Airports of Europe have been shut down for days due to the volcanic ash hurled into the atmosphere by the volcano, causing massive losses for airlines. According to Monday data, the biggest blow was delivered to no-frills airline Ryanair in excess of USD 700 million in lost revenues. Carriers are losing some USD 250 m a day, but environmentalists are probably not as upset by far as the airlines and millions of stranded passengers.
As a result of flight cancellations, about 64,000 altogether, the volume of carbon dioxide let into the air is much smaller than on an average day, even though Eyjafjallajökull does not look like it is going back to sleep and continues to emit ash and gases into the atmosphere.
The difference is large, but not as staggering as informationisbeautiful.net has estimated earlier.
Against a daily average CO2 emission of 344,109 tonnes, the volcano is puffing 150,000 tonnes of CO2 into the air a day, not 15,000 tonnes as stated previously.
The portal cited the latest information by scientists.
Colin Macpherson, an Earth scientist at Britain's University of Durham, told AFP in an email that assuming the composition of gas to be the same as in an earlier eruption on an adjacent volcano, "the CO2 flux of Eyjafjoell would be 150,000 tonnes per day."
Patrick Allard of the Paris Institute for Global Physics (IPGP) gave what he described as a "top-range" estimate of 300,000 tonnes per day. Both insisted that these were only approximate estimates.
Extrapolated over a year, the emissions would place the volcano 47th to 75th in the world table of emitters on a country-by-country basis, according to a database at the World Resources Institute (WRI), which tracks environment and sustainable development.
A 47th ranking would place it above Austria, Belarus, Portugal, Ireland, Finland, Bulgaria, Sweden, Denmark and Switzerland, according to this list, which relates to 2005, AFP reported.
Experts stressed that the volcano contributed just a tiny amount - less than a third of one percentage point - of global emissions of greenhouse gases.
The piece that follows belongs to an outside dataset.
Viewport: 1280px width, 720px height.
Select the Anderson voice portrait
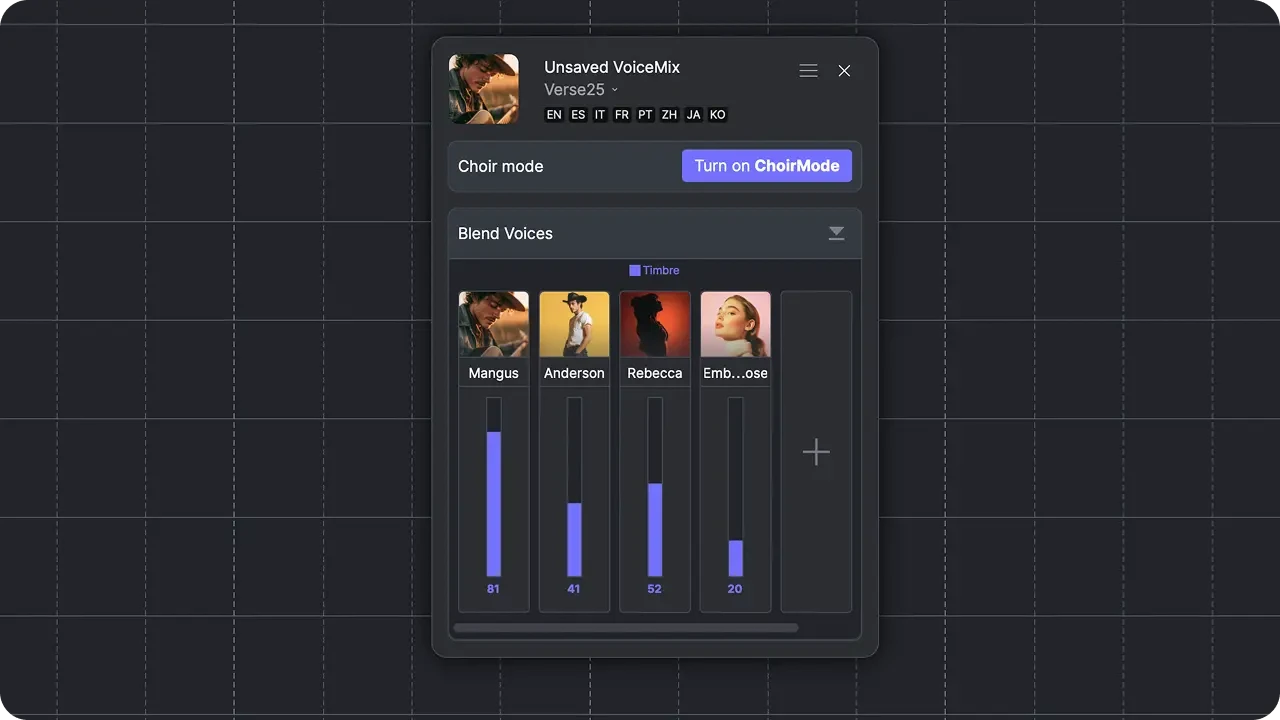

According to the European Environment Agency (EAA), daily emissions from the aviation sector in the 27 nations of the European Union are around 440,000 tonnes per day.
Not all of this is saved because of the volcanic eruption, said the sources, because a) some airports in southern Europe have remained open for traffic; b) carbon is emitted when passengers stranded by air travel use the train, bus, car or ferry as an alternative, c) many flights in, to and from Europe are merely being deferred until the crisis is over."